2) How much of the Big Ten’s response to this situation is due to the fact that Nebraska, of all teams, is the one affected? Let’s say the roles were reversed and it was Nebraska that had the outbreak and instead Wisconsin was asking the B1G to allow it to play a random nonconference game. Would the B1G have still struck it down? I guess what I’m wondering is did Nebraska’s contentious relationship with the league have anything to do with this? Or do you think this is a principled stand by the Big Ten?

CONNOR: I have two answers to build on this debate.

1) I suppose you could limit it to Group of 5/FCS teams, but you really don’t have to. Having said that, I think those situations would be next to impossible with Power 5 teams because usually they only face each other with some sort of home-and-home or neutral site matchup. LSU isn’t going to just roll up to Lincoln because it wants to play football. And while I think Nebraska would willingly go to Death Valley, I’d say the Huskers are the exception, not the rule in terms of “play at all costs.” They have more to gain than the defending national champs. That’s why the Group of 5/FCS route makes more sense because they can gladly accept their $1.5 million check, come to Lincoln and then be on their way.

2) I’m not a “the B1G totally hates Nebraska” guy, but I do believe this would’ve been received differently if Pat Fitzgerald was behind it. Public perception is already against Nebraska, which made the decision to have a quick trigger that much easier. The Huskers don’t have that kind of power when it comes to rallying the league. Northwestern probably doesn’t either, but I’d give Fitzgerald more of a fighting chance at doing that than Scott Frost. I really do wish that we could’ve watched this play out with Ohio State. Then again, Ohio State did publicly lobby for alternate 2020 scheduling options like Nebraska, though not quite as loudly.

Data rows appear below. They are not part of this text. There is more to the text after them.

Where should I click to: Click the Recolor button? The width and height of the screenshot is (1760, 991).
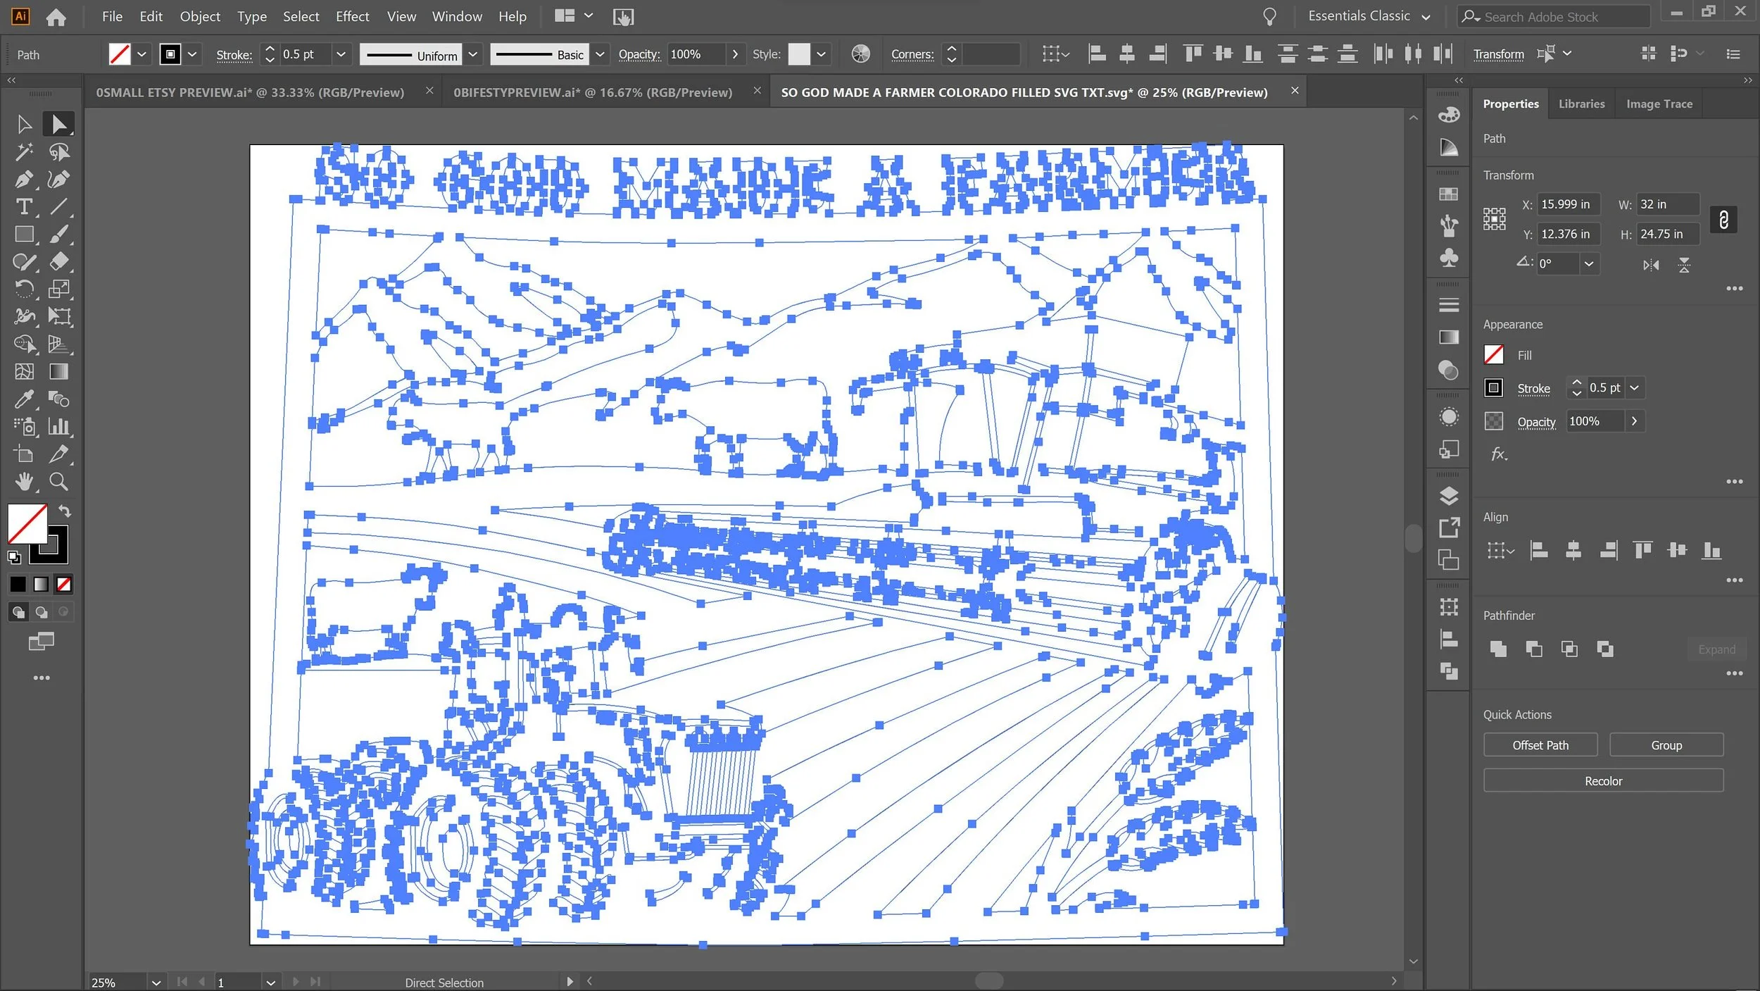coord(1603,781)

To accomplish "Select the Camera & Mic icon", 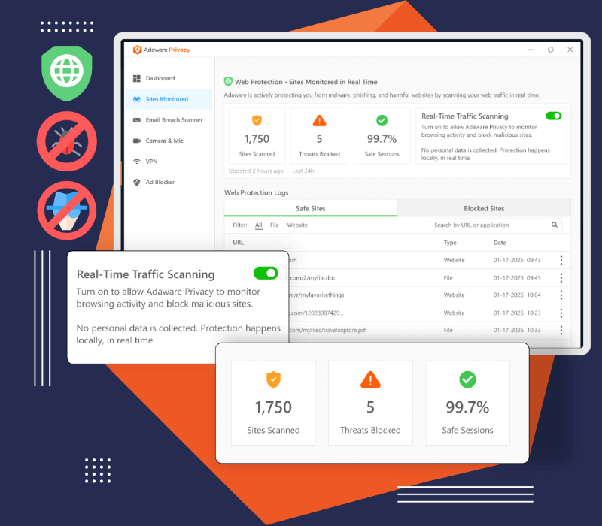I will pos(137,141).
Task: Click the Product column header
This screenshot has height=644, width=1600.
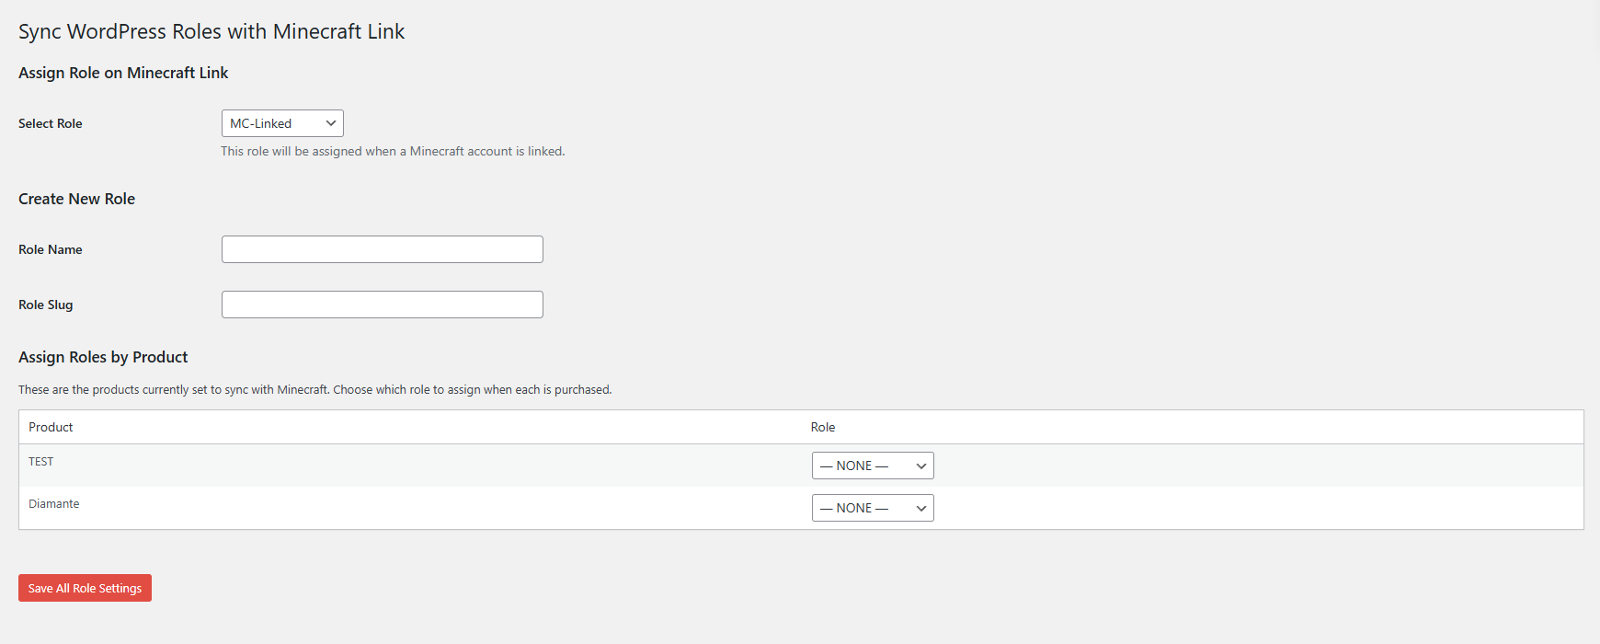Action: pos(51,427)
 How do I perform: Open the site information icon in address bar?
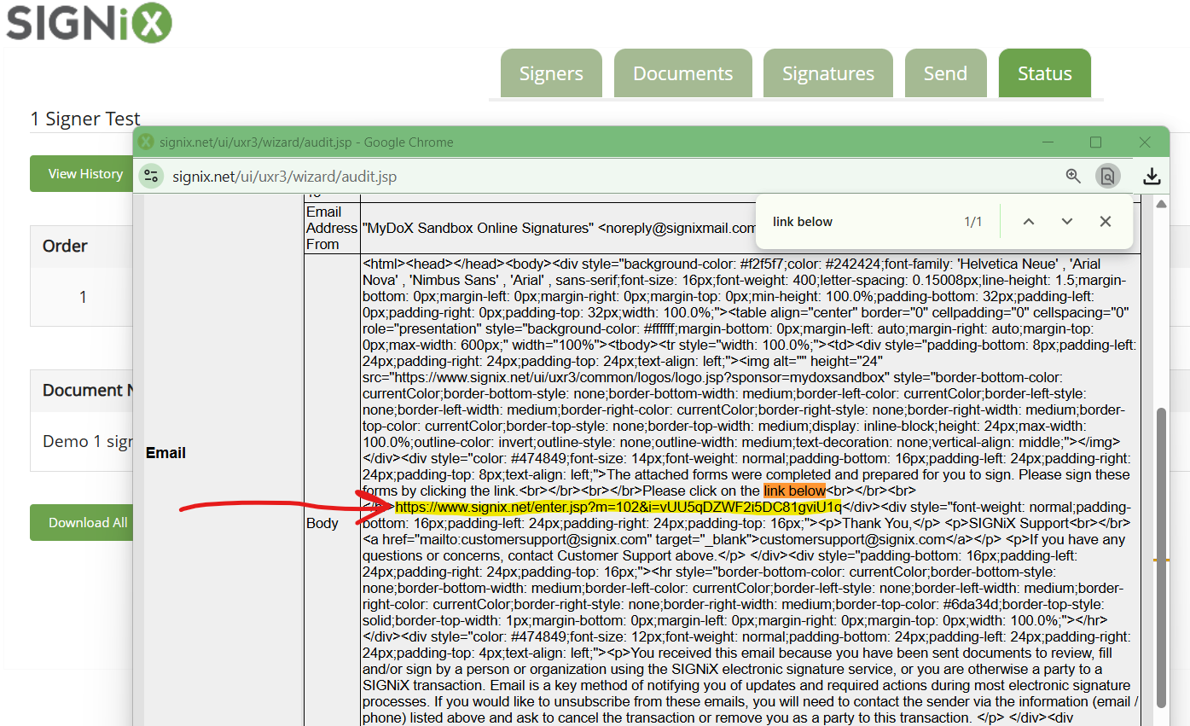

I have one last question for you, and I’ll let you get the last word in. I saw that they actually did put this up to a vote, so disregard my earlier point about it being put up for a vote. Why is it bad that Nebraska wants to play football?

RYAN: There’s nothing wrong with Nebraska wanting to play football. The Huskers are healthy and because that is a luxury in 2020, they want to play a game. I get it, because who knows if Nebraska will have an outbreak later and thus force future cancellations.

In the same vein, why is it bad that the Big Ten wants to stick to the guidelines it established a month ago? Why is it bad that the Big Ten wants to ensure all of its teams are playing under the same protocols the league has established? The entire purpose of going to a conference-only schedule was to control as many variables as possible, and that’s what the Big Ten is doing here.